#### The problem:
Keep only the lines of the data below that contain "computer", and copy them.

#### Stored items:

---------------

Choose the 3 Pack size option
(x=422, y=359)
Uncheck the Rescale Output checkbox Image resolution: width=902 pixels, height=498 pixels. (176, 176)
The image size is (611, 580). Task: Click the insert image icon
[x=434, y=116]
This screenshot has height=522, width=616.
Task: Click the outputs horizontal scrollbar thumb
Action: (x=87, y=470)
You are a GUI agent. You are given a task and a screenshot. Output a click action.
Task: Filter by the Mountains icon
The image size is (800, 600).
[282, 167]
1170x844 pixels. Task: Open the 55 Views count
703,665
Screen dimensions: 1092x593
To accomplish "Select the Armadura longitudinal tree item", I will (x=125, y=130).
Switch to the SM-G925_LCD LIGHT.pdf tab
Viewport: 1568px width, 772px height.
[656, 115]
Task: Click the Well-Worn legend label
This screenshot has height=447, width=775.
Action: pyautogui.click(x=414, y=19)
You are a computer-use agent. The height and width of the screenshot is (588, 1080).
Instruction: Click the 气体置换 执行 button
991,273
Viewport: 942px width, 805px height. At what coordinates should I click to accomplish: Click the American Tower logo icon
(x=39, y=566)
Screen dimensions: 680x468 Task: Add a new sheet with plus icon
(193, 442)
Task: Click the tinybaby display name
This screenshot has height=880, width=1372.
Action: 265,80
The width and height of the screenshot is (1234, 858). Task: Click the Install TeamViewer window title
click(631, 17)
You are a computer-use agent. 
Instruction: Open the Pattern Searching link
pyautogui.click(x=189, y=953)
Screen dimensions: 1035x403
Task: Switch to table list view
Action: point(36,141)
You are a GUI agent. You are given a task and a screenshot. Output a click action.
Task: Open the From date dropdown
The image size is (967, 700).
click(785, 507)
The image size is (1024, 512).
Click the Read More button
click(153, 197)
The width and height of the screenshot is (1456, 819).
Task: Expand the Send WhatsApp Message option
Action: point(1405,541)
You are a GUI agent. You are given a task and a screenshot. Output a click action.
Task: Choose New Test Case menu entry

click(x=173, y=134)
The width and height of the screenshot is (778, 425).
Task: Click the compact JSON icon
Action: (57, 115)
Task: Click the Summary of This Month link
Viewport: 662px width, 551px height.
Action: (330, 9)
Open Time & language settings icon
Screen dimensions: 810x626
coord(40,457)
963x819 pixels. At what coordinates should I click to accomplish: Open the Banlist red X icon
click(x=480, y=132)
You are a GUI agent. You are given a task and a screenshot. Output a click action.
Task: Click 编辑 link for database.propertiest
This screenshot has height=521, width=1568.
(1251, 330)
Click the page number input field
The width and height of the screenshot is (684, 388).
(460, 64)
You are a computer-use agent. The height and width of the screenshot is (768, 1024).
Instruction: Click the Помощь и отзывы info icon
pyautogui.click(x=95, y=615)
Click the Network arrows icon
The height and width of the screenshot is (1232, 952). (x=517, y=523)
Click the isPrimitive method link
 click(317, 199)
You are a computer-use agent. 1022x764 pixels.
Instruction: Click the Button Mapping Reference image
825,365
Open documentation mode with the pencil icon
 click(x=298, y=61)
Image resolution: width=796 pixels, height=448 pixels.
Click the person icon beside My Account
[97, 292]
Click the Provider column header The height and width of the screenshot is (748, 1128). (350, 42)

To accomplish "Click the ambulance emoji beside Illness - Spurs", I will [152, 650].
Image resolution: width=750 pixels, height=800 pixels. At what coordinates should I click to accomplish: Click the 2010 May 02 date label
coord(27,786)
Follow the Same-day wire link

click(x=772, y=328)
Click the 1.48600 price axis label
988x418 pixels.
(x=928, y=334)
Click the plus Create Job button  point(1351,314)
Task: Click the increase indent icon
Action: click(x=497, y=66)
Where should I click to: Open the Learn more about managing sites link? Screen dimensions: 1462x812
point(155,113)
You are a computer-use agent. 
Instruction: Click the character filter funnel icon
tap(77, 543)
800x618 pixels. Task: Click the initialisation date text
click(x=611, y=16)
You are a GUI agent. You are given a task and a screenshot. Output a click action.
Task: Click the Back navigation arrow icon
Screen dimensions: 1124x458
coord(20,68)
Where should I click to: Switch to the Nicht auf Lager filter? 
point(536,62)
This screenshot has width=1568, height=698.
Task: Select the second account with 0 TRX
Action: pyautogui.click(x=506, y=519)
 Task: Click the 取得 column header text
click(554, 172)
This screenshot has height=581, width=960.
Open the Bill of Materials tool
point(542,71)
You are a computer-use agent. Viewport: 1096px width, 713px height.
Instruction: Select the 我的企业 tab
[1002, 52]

---------------

#### Answer for this exercise:
You are a computer-use agent. The height and width of the screenshot is (588, 1080).
You are a computer-use agent. 
You are a computer-use agent. The height and width of the screenshot is (768, 1024).
You are a computer-use agent. 1022x764 pixels.
You are a computer-use agent. 
You are a computer-use agent. Viewport: 1096px width, 713px height.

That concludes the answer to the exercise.